++++ Data under study

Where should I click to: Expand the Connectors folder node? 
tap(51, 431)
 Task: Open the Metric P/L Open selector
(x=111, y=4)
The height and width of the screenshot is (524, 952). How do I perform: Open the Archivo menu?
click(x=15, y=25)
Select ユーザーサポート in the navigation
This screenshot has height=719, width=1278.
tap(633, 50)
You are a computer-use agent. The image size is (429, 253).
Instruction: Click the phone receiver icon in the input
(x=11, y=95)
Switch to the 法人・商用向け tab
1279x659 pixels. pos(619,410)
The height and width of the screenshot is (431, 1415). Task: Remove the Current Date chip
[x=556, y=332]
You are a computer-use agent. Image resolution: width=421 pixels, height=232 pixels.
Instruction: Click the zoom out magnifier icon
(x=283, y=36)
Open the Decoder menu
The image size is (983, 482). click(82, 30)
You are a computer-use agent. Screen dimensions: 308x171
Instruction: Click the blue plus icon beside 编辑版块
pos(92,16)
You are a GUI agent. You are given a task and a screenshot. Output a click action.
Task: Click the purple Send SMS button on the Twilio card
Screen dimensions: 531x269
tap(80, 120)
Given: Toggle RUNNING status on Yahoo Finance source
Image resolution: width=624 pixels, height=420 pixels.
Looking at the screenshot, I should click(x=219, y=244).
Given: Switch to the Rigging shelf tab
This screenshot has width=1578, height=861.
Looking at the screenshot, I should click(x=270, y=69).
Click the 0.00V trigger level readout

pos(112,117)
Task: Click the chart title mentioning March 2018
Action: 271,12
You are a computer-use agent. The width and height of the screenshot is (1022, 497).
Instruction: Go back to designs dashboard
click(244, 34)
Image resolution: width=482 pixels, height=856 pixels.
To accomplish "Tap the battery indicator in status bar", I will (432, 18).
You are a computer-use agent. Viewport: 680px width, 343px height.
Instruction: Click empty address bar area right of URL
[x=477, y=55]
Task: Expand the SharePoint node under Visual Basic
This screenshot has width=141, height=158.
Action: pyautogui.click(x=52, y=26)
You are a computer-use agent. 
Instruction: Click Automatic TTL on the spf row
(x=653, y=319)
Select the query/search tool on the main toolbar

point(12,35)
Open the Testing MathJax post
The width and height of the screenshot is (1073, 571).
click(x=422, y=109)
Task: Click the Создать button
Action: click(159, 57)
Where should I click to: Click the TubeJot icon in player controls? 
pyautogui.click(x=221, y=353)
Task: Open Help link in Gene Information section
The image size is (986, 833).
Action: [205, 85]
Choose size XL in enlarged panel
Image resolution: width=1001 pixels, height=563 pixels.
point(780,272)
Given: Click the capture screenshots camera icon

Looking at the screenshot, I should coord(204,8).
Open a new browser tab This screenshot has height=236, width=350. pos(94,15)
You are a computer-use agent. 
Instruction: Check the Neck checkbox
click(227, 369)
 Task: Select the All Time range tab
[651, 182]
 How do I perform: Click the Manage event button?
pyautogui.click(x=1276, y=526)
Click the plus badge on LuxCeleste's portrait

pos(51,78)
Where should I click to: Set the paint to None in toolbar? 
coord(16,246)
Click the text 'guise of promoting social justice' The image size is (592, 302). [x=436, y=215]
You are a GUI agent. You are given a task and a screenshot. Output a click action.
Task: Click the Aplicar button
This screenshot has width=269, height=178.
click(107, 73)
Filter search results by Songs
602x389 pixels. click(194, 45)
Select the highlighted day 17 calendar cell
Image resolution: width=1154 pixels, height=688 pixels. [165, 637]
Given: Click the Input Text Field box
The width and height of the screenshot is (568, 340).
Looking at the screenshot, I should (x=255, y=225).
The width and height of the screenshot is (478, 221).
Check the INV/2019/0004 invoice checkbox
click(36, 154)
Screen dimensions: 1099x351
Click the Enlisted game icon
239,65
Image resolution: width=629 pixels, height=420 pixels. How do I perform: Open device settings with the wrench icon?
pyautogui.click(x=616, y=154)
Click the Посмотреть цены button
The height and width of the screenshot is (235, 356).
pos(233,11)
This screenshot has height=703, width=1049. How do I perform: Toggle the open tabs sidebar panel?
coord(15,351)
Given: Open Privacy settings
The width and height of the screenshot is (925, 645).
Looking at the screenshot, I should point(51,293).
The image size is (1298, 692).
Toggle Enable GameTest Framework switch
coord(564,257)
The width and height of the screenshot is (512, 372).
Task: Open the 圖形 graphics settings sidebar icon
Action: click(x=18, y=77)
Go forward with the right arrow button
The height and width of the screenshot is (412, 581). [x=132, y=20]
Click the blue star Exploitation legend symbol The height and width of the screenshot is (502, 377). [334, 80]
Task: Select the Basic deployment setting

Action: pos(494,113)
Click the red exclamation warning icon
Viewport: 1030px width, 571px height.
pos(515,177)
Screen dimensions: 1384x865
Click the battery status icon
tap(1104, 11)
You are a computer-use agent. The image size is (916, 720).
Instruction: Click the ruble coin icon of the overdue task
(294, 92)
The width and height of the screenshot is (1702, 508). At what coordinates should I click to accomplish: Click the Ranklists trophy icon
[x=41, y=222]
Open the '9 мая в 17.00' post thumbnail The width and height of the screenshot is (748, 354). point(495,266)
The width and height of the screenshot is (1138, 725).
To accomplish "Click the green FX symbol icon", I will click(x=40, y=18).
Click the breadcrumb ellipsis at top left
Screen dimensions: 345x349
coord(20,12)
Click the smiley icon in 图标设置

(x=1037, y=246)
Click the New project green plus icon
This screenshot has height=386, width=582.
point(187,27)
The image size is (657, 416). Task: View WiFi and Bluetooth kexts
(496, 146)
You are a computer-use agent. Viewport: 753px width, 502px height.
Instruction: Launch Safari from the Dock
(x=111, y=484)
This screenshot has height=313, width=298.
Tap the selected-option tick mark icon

++++++++

▶ _Problem to solve_:
Reproduce the entries above exactly.

▶ _Problem solution_:
Where should I click to: Expand the Connectors folder node? 
tap(51, 431)
 Task: Open the Metric P/L Open selector
(x=111, y=4)
The height and width of the screenshot is (524, 952). How do I perform: Open the Archivo menu?
click(x=15, y=25)
Select ユーザーサポート in the navigation
This screenshot has height=719, width=1278.
tap(633, 50)
You are a computer-use agent. The image size is (429, 253).
Instruction: Click the phone receiver icon in the input
(x=11, y=95)
Switch to the 法人・商用向け tab
1279x659 pixels. pos(619,410)
The height and width of the screenshot is (431, 1415). Task: Remove the Current Date chip
[x=556, y=332]
You are a computer-use agent. Image resolution: width=421 pixels, height=232 pixels.
Instruction: Click the zoom out magnifier icon
(x=283, y=36)
Open the Decoder menu
The image size is (983, 482). click(82, 30)
You are a computer-use agent. Screen dimensions: 308x171
Instruction: Click the blue plus icon beside 编辑版块
pos(92,16)
You are a GUI agent. You are given a task and a screenshot. Output a click action.
Task: Click the purple Send SMS button on the Twilio card
Screen dimensions: 531x269
tap(80, 120)
Given: Toggle RUNNING status on Yahoo Finance source
Image resolution: width=624 pixels, height=420 pixels.
Looking at the screenshot, I should click(x=219, y=244).
Given: Switch to the Rigging shelf tab
This screenshot has width=1578, height=861.
Looking at the screenshot, I should click(x=270, y=69).
Click the 0.00V trigger level readout

pos(112,117)
Task: Click the chart title mentioning March 2018
Action: 271,12
You are a computer-use agent. The width and height of the screenshot is (1022, 497).
Instruction: Go back to designs dashboard
click(244, 34)
Image resolution: width=482 pixels, height=856 pixels.
To accomplish "Tap the battery indicator in status bar", I will (432, 18).
You are a computer-use agent. Viewport: 680px width, 343px height.
Instruction: Click empty address bar area right of URL
[x=477, y=55]
Task: Expand the SharePoint node under Visual Basic
This screenshot has width=141, height=158.
Action: pyautogui.click(x=52, y=26)
You are a computer-use agent. 
Instruction: Click Automatic TTL on the spf row
(x=653, y=319)
Select the query/search tool on the main toolbar

point(12,35)
Open the Testing MathJax post
The width and height of the screenshot is (1073, 571).
click(x=422, y=109)
Task: Click the Создать button
Action: click(159, 57)
Where should I click to: Click the TubeJot icon in player controls? 
pyautogui.click(x=221, y=353)
Task: Open Help link in Gene Information section
The image size is (986, 833).
Action: [205, 85]
Choose size XL in enlarged panel
Image resolution: width=1001 pixels, height=563 pixels.
point(780,272)
Given: Click the capture screenshots camera icon

Looking at the screenshot, I should coord(204,8).
Open a new browser tab This screenshot has height=236, width=350. pos(94,15)
You are a computer-use agent. 
Instruction: Check the Neck checkbox
click(227, 369)
 Task: Select the All Time range tab
[651, 182]
 How do I perform: Click the Manage event button?
pyautogui.click(x=1276, y=526)
Click the plus badge on LuxCeleste's portrait

pos(51,78)
Where should I click to: Set the paint to None in toolbar? 
coord(16,246)
Click the text 'guise of promoting social justice' The image size is (592, 302). [x=436, y=215]
You are a GUI agent. You are given a task and a screenshot. Output a click action.
Task: Click the Aplicar button
This screenshot has width=269, height=178.
click(107, 73)
Filter search results by Songs
602x389 pixels. click(194, 45)
Select the highlighted day 17 calendar cell
Image resolution: width=1154 pixels, height=688 pixels. [165, 637]
Given: Click the Input Text Field box
The width and height of the screenshot is (568, 340).
Looking at the screenshot, I should (x=255, y=225).
The width and height of the screenshot is (478, 221).
Check the INV/2019/0004 invoice checkbox
click(36, 154)
Screen dimensions: 1099x351
Click the Enlisted game icon
239,65
Image resolution: width=629 pixels, height=420 pixels. How do I perform: Open device settings with the wrench icon?
pyautogui.click(x=616, y=154)
Click the Посмотреть цены button
The height and width of the screenshot is (235, 356).
pos(233,11)
This screenshot has height=703, width=1049. How do I perform: Toggle the open tabs sidebar panel?
coord(15,351)
Given: Open Privacy settings
The width and height of the screenshot is (925, 645).
Looking at the screenshot, I should point(51,293).
The image size is (1298, 692).
Toggle Enable GameTest Framework switch
coord(564,257)
The width and height of the screenshot is (512, 372).
Task: Open the 圖形 graphics settings sidebar icon
Action: click(x=18, y=77)
Go forward with the right arrow button
The height and width of the screenshot is (412, 581). [x=132, y=20]
Click the blue star Exploitation legend symbol The height and width of the screenshot is (502, 377). [334, 80]
Task: Select the Basic deployment setting

Action: pos(494,113)
Click the red exclamation warning icon
Viewport: 1030px width, 571px height.
pos(515,177)
Screen dimensions: 1384x865
Click the battery status icon
tap(1104, 11)
You are a computer-use agent. The image size is (916, 720).
Instruction: Click the ruble coin icon of the overdue task
(294, 92)
The width and height of the screenshot is (1702, 508). At what coordinates should I click to accomplish: Click the Ranklists trophy icon
[x=41, y=222]
Open the '9 мая в 17.00' post thumbnail The width and height of the screenshot is (748, 354). point(495,266)
The width and height of the screenshot is (1138, 725).
To accomplish "Click the green FX symbol icon", I will click(x=40, y=18).
Click the breadcrumb ellipsis at top left
Screen dimensions: 345x349
coord(20,12)
Click the smiley icon in 图标设置

(x=1037, y=246)
Click the New project green plus icon
This screenshot has height=386, width=582.
point(187,27)
The image size is (657, 416). Task: View WiFi and Bluetooth kexts
(496, 146)
You are a computer-use agent. Viewport: 753px width, 502px height.
Instruction: Launch Safari from the Dock
(x=111, y=484)
This screenshot has height=313, width=298.
Tap the selected-option tick mark icon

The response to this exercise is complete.